At a welcome dinner in San Francisco in November 2023, Xi said that he had long been thinking about “how to steer the giant ship of China-US relations clear of hidden rocks and shoals, navigate it through storms and waves without getting disoriented, losing speed or even having a collision”.

“In this respect, the number one question for us is: Are we adversaries, or partners? This is the fundamental and overarching issue. The logic is quite simple. If one sees the other side as a primary competitor, the most consequential geopolitical challenge and a pacing threat, it will only lead to misinformed policymaking, misguided actions and unwanted results,” Xi told participants from across US society.

Sun Chenghao, a fellow at Tsing-hua University’s Center for International Security and Strategy, said the “giant ship” metaphor speaks to the extraordinary weight of the relationship.

“China-US relations are too large and too consequential to be allowed to drift off course, or even capsize due to temporary storms,” Sun said.

China and the US are the world’s two largest economies and permanent members of the United Nations Security Council, and both play major roles in regional and global affairs.

Despite the twists and turns in bilateral ties, China-US economic relations remain deeply intertwined. Chinese customs data showed that bilateral trade in goods reached 4.01 trillion yuan ($590 billion) in 2025, accounting for 8.8 percent of China’s total foreign trade.

“China’s view that the relationship concerns not only the well-being of the two peoples but also the future of humanity is not merely diplomatic rhetoric,” Sun said. “Rather, it is a judgment based on real interests and the stability of the international system.”

That judgment has run through Xi’s remarks on China-US relations over the years.

When meeting with Trump during his first term as US president in 2017 at the latter’s Florida resort, Xi said there are a thousand reasons to make China-US relations a success, and not a single reason to break them.

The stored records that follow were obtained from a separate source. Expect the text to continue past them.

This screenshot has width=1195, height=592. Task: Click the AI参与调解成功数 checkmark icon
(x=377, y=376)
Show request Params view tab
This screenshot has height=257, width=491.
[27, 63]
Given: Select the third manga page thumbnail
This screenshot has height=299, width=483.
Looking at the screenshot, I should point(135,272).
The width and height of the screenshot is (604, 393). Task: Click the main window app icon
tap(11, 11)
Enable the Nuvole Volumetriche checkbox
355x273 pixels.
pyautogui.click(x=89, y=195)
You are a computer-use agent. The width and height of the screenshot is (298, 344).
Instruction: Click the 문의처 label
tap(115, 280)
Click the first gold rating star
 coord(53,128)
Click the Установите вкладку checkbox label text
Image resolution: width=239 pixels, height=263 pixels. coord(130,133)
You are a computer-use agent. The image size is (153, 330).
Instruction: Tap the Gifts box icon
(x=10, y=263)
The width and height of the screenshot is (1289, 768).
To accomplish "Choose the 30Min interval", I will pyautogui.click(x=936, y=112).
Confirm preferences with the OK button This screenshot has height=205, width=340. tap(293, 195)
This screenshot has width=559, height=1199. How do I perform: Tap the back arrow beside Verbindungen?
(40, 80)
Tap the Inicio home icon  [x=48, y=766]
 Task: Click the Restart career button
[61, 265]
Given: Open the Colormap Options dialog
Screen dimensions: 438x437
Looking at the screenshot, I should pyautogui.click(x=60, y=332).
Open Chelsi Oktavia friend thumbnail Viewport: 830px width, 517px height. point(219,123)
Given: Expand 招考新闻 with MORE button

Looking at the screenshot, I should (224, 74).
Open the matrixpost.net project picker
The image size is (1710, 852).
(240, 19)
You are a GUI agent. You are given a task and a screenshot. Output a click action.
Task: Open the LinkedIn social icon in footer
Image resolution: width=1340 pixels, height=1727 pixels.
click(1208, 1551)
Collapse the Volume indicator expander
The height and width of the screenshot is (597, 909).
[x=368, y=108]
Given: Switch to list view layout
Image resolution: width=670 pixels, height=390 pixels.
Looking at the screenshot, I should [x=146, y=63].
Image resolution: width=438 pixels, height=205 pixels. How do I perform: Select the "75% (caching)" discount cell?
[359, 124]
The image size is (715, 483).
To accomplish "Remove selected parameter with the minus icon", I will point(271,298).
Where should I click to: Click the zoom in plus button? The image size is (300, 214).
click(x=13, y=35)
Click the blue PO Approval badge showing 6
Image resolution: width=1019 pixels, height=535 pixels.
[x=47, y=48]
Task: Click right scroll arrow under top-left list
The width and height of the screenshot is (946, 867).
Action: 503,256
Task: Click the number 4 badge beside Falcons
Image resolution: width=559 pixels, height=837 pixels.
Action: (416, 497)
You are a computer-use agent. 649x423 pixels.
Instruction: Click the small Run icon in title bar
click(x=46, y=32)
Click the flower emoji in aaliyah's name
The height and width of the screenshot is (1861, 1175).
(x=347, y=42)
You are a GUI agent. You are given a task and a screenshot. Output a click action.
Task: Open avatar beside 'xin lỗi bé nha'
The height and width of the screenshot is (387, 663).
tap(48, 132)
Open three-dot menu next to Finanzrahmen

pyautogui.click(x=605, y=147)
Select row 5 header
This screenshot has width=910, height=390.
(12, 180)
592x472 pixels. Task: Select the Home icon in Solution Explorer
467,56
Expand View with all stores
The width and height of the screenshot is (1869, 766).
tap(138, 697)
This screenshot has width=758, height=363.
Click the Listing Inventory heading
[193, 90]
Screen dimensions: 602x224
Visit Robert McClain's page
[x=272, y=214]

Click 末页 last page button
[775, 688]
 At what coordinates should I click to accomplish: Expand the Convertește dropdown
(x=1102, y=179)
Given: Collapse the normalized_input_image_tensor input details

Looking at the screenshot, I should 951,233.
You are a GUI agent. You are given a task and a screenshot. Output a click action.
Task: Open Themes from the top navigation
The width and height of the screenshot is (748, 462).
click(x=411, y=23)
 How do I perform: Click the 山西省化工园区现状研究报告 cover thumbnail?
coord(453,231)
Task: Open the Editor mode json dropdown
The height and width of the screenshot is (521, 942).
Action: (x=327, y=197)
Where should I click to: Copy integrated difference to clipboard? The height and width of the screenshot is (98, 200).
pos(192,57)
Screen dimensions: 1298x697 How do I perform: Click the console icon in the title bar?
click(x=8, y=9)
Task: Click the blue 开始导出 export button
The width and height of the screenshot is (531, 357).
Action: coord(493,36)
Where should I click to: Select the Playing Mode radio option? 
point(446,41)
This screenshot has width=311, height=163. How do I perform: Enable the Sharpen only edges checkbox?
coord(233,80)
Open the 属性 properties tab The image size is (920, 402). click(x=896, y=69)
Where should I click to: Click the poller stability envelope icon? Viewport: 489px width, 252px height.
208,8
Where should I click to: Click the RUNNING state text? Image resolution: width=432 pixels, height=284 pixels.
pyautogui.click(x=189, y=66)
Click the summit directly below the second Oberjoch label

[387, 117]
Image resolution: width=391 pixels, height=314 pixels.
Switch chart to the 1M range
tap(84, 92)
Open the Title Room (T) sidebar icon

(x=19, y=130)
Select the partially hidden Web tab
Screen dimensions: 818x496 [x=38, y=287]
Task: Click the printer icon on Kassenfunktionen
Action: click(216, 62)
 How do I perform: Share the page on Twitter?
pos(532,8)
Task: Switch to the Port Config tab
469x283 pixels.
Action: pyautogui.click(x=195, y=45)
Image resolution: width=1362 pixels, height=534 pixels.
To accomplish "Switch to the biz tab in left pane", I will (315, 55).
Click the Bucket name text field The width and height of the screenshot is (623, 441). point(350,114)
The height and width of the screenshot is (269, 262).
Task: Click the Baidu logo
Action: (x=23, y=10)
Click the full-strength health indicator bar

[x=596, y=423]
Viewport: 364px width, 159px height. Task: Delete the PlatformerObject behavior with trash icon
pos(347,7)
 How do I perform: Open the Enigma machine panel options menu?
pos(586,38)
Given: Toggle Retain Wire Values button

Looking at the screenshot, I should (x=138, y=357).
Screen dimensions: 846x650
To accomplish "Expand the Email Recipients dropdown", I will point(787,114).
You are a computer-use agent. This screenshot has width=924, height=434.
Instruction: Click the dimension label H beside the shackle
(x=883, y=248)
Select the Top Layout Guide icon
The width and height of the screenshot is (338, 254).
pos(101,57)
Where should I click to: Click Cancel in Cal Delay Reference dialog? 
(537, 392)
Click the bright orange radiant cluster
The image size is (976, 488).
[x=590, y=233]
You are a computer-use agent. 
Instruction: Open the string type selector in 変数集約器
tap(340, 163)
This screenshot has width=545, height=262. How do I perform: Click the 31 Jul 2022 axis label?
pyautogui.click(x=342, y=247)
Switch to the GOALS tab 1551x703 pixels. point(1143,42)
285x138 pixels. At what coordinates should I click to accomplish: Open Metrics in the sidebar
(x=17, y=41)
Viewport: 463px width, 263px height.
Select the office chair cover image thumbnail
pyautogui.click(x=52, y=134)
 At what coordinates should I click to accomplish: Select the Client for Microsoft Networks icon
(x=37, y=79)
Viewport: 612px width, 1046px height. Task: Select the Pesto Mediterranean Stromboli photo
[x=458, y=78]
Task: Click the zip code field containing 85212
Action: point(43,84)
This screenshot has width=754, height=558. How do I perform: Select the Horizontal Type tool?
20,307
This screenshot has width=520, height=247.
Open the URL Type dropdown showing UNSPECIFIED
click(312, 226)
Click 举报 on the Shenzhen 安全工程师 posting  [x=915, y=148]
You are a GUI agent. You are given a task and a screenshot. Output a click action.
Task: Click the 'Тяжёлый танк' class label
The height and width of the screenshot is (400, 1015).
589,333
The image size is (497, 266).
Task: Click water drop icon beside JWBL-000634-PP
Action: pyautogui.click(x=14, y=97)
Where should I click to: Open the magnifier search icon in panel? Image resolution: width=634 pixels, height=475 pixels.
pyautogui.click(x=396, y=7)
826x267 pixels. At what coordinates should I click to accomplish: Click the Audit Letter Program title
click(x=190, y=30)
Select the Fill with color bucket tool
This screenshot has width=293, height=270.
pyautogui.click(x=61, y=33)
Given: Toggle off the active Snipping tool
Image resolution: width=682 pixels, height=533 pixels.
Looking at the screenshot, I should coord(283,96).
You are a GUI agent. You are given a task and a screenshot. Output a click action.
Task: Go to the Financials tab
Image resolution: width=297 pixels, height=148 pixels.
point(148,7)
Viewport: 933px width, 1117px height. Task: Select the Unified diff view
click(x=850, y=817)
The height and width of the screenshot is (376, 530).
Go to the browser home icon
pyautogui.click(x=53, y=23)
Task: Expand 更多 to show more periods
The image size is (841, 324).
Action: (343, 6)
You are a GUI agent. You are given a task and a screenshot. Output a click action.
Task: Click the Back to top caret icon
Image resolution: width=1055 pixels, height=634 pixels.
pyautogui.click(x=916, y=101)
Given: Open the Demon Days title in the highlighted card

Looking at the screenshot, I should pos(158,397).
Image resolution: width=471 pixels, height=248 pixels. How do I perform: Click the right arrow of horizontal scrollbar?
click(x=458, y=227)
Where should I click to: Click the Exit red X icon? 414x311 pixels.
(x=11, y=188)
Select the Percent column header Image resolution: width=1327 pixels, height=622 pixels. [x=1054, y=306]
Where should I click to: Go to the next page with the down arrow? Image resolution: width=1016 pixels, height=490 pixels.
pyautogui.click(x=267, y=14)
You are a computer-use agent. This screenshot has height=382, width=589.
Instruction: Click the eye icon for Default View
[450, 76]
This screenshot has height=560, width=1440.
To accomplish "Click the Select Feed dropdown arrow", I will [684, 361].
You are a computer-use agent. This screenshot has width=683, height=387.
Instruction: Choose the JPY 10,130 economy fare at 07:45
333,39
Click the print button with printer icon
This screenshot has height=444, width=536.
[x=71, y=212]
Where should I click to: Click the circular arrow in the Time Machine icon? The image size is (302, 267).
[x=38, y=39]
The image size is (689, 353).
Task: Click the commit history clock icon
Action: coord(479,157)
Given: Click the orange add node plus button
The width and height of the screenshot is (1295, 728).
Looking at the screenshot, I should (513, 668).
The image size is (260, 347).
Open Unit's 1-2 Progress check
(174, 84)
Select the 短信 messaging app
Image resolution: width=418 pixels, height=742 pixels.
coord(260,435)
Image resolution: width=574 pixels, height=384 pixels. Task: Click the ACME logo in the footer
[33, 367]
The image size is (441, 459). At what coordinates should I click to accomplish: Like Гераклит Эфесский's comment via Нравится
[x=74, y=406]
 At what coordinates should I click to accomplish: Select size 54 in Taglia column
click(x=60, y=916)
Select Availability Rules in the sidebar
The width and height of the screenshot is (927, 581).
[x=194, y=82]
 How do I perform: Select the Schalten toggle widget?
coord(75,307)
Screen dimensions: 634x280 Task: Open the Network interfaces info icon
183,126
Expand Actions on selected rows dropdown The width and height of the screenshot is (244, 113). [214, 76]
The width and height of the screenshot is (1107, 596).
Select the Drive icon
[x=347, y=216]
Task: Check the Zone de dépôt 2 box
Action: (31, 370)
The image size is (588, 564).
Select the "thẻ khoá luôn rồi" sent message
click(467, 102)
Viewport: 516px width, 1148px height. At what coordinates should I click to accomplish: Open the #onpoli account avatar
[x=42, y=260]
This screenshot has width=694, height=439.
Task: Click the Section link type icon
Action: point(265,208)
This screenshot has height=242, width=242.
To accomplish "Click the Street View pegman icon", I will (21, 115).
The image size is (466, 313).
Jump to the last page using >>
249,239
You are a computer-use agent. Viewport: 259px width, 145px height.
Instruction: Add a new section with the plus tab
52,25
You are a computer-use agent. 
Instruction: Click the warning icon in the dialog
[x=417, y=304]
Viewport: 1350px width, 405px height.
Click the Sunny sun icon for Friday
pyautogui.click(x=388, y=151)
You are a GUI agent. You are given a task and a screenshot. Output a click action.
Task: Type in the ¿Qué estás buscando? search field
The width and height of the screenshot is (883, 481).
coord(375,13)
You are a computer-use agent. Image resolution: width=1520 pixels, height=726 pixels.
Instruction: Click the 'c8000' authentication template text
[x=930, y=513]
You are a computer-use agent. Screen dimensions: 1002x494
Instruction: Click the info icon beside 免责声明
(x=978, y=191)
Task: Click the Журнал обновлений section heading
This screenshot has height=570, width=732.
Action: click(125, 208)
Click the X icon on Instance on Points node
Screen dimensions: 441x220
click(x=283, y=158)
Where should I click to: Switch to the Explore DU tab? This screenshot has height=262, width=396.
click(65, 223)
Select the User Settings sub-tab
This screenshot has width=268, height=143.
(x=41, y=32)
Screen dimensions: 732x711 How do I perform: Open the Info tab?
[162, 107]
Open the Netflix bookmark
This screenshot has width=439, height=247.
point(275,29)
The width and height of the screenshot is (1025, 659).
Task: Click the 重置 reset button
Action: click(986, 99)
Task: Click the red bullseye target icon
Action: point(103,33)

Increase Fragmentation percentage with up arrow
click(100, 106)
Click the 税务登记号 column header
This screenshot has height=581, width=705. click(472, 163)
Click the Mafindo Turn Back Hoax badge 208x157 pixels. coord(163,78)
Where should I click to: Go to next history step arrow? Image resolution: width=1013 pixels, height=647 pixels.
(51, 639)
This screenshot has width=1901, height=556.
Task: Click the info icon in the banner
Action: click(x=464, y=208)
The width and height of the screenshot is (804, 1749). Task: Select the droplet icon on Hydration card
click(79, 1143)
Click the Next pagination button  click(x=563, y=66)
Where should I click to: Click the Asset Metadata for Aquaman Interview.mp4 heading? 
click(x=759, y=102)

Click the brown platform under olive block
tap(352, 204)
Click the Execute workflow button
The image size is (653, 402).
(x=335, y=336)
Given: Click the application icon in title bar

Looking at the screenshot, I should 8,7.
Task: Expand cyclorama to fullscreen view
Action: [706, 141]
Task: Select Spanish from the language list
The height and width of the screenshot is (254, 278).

In March 2024, when meeting in Beijing with representatives from the US business, strategic and academic communities, Xi said that whether the two countries can find the right way to get along bears on the well-being of the two peoples and the future of humanity.

Beyond the bilateral level, China-US cooperation is also closely watched in terms of its implications for global governance at a time when the world faces sluggish growth, geopolitical tensions and mounting challenges requiring international coordination.

In Busan last year, Xi told Trump: “The world today is confronted with many tough problems. China and the US can jointly shoulder our responsibility as major countries, and work together to accomplish more great and concrete things for the good of our two countries and the whole world.”

According to Sun, many global challenges cannot be effectively addressed without sustained communication between the two countries.

Zhu, of Bucknell University, echoed that view, saying that if the two most powerful nations cannot get along well, the global economy will suffer and international cooperation on critical issues such as climate change and artificial intelligence governance will become difficult.

David Chong, founder and president of the US-China Youth and Student Exchange Association, said that he has become increasingly aware that keeping the giant ship of China-US relations moving steadily requires joint efforts from both countries at all levels.

Since 2015, Chong’s association has helped bring more than 2,000 US youths to China for exchange programs.

“People-to-people organizations may not be in the ‘cockpit’ of the giant ship,” Chong said, “but they can serve as ‘connectors’ and ‘road builders’ by strengthening the cultural and social foundation for the steady development of China-US relations”.

Sun, the researcher, said that cooperation remains the most realistic and responsible choice.

“The reason is simple: Competition cannot erase interdependence, and differences cannot eliminate shared risks,” Sun said. “China and the US cannot expect a voyage without winds and waves, but they must not allow the storms to decide the course.”